When the line containing "Task: Click the Get Pro button" is found in the data below, copy it and each line after it through the line containing "This screenshot has width=1456, height=819.", exactly and with no others.

# RECORDS TO PROCESS
+ + + + + + +

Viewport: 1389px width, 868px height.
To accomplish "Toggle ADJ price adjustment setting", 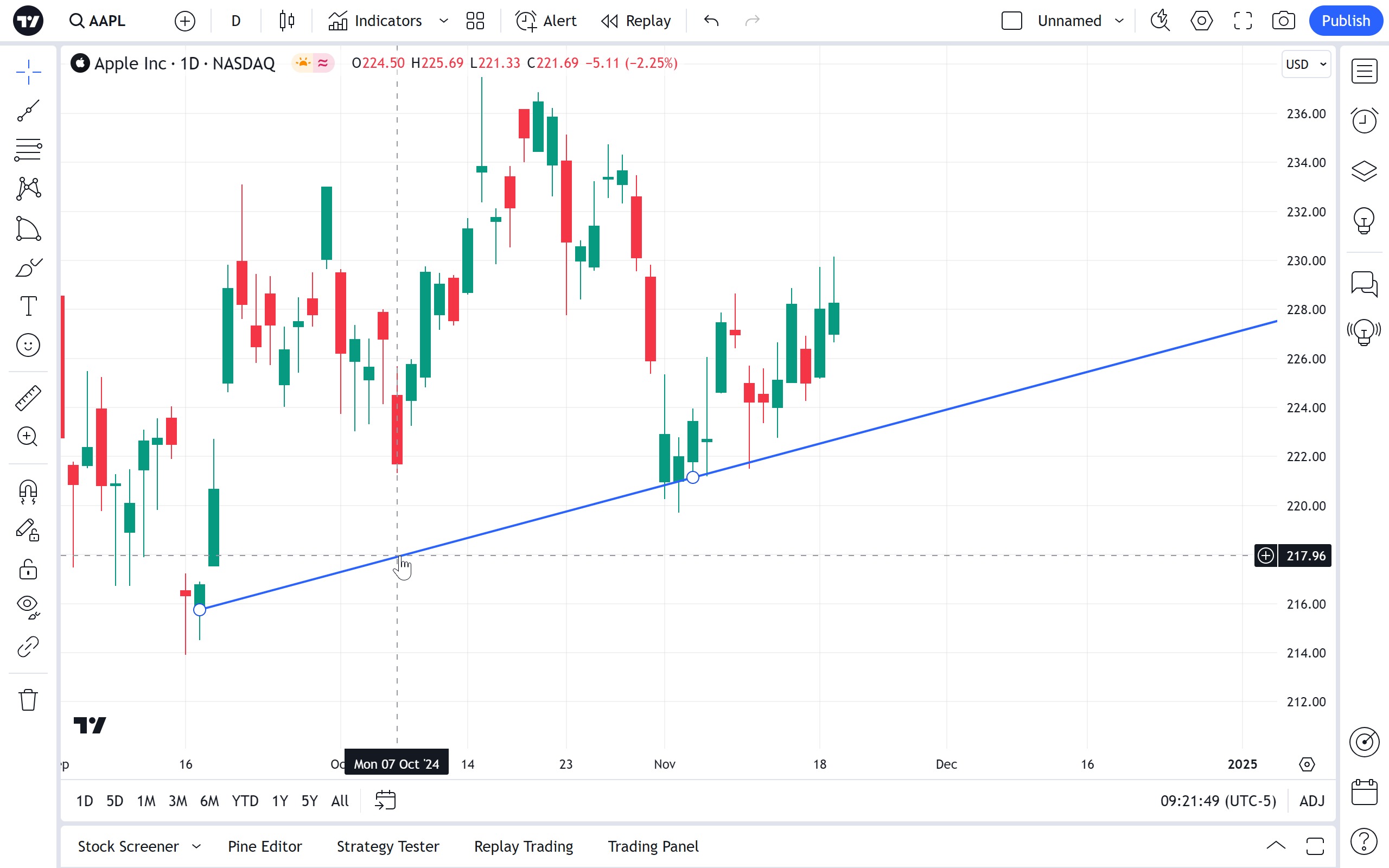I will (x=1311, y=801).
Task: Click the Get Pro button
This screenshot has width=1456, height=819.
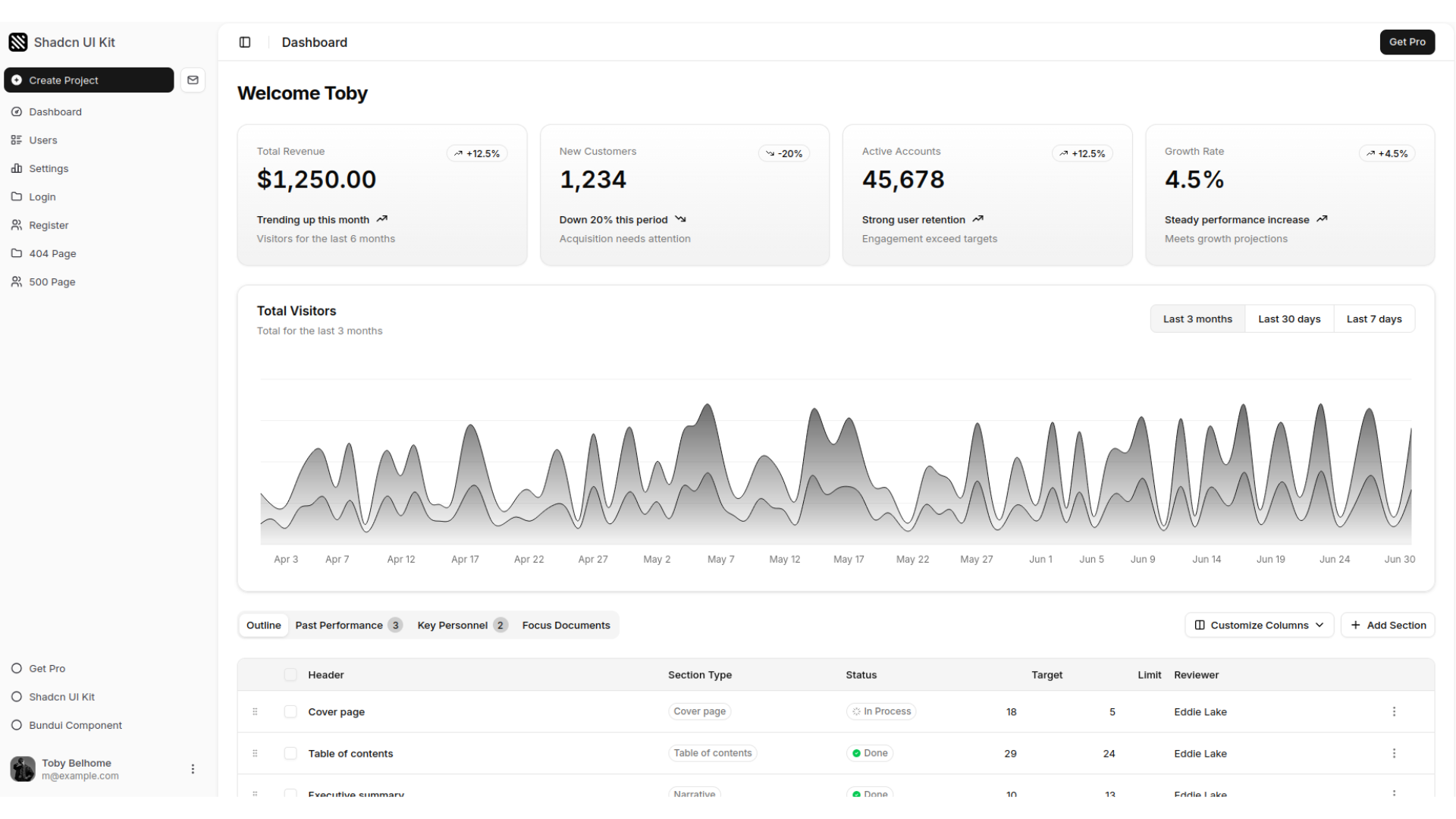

+ + + + + + +

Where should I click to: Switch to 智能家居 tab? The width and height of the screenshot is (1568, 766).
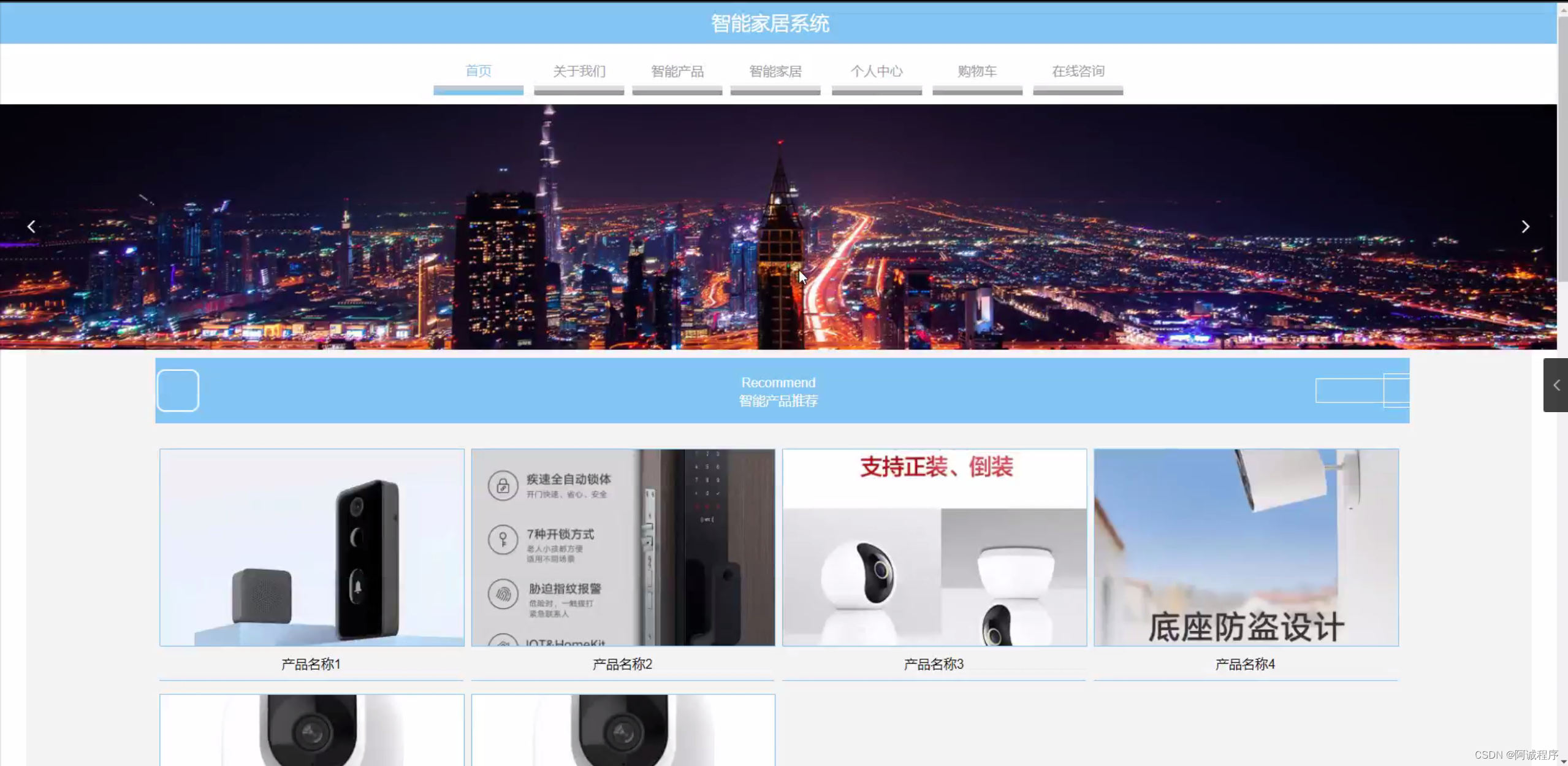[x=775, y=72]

+ + + + + + +

# THE COMPLETED TASK
Task: Click the Get Pro button
This screenshot has width=1456, height=819.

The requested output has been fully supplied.